>>>>>
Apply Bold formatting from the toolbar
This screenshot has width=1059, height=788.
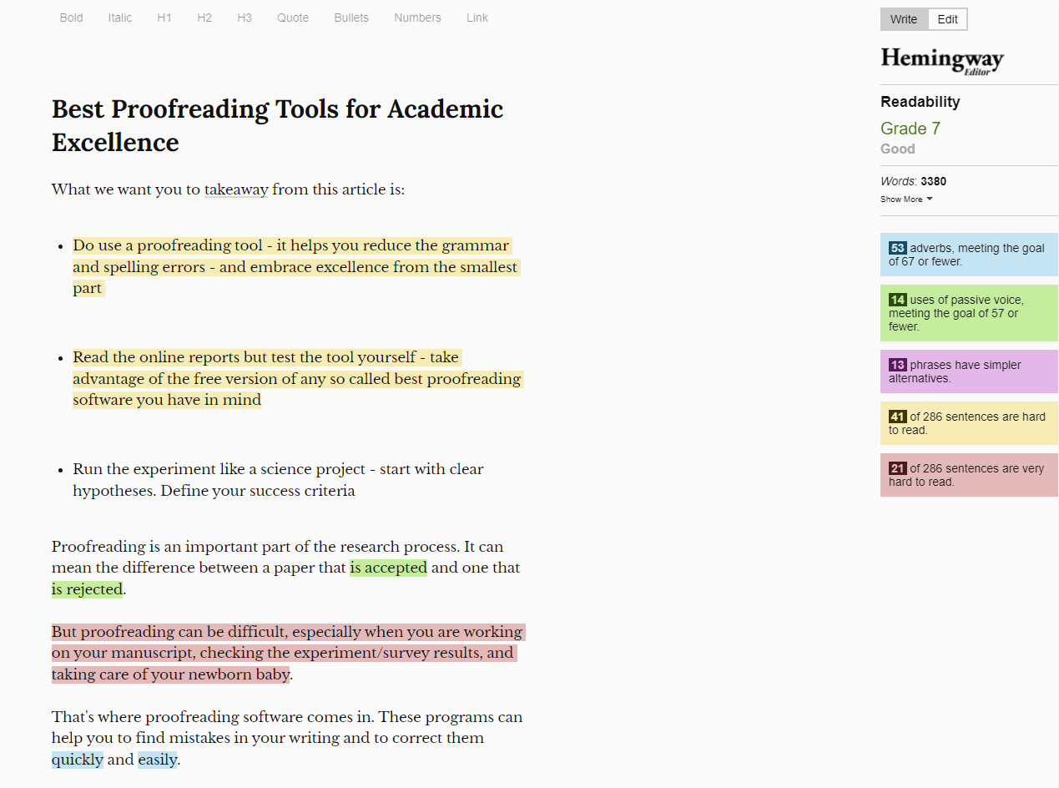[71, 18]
<<<<<
>>>>>
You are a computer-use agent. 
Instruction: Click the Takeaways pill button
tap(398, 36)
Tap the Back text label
<<<<<
>>>>>
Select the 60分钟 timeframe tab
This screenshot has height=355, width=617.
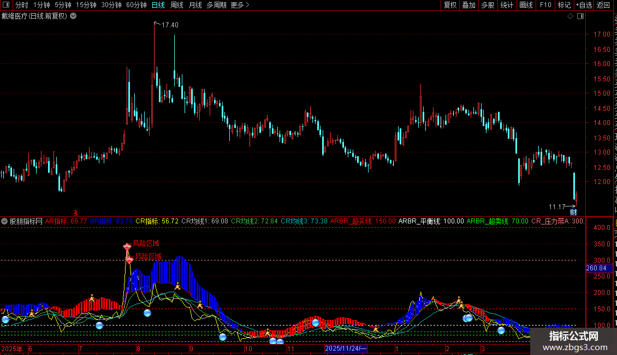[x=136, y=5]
<<<<<
**Work instruction**: Using the entries shown above, reproduce verbatim the lines from the line bearing "Instruction: Click the Takeaways pill button" to the line bearing "Tap the Back text label", inclusive.

**Output of the task**:
Instruction: Click the Takeaways pill button
tap(398, 36)
Tap the Back text label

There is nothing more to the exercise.